Objective:

To systematically synthesize preclinical evidence on the effects of thymol (and thymol-rich preparations) on cognition and Alzheimer’s disease–related pathophysiology in animal and neuronal cell models, and to evaluate underlying mechanisms by which thymol exerts these effects. 

Background:

Alzheimer’s disease (AD) involves progressive cognitive decline driven by amyloid-β accumulation causing oxidative stress, synaptic dysfunction, and neuroinflammation. Thymol, a bioactive monoterpenoid phenol derived from thyme species, has demonstrated neuroprotective properties in experimental studies. However, evidence on its efficacy across preclinical AD models has not been systematically synthesized. 

Design/Methods:

We conducted a systematic search of PubMed, Scopus, and Web of Science in accordance with PRISMA guidlines for controlled in vivo and in vitro studies evaluating thymol in Alzheimer’s-relevant models. Reviewers independently screened abstracts and full texts using predefined inclusion and exclusion criteria; after screening, nine studies met eligibility. Data were extracted into a pre-specified table recording study design, sample size, intervention details, outcomes, and key results. Risk of bias was evaluated using SYRCLE criteria, with independent scoring and consensus-based resolution of disagreements.

Results:

Out of the nine included studies, two were in vivo and seven were in vitro.
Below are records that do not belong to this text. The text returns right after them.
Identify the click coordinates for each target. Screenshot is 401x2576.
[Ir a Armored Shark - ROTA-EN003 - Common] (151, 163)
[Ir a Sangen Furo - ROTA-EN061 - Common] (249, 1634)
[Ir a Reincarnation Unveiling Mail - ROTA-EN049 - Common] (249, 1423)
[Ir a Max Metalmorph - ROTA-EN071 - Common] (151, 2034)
Animal experiments administered thymol at 0.5–80 mg/kg and assessed cognition using the Morris water maze, Passive avoidance, Radial arm maze, and Novel object recognition tests; thymol consistently improved spatial learning, memory retention, and behavioral performance. Mechanistic data indicated reduced oxidative stress and Aβ-induced neurotoxicity, preservation of synaptic plasticity, increased acetylcholine availability, and modulation of PKC and MAPK/Nrf2 signaling. In vitro studies corroborated these effects, showing increased cell viability, decreased ROS production, and restored cholinergic function.

Conclusions:

Thymol demonstrates consistent neuroprotective and cognition-enhancing effects across preclinical AD models, acting through multiple mechanisms relevant to AD pathogenesis. These findings support thymol as a promising therapeutic candidate; however, clinical trials are required to determine its applicability in humans.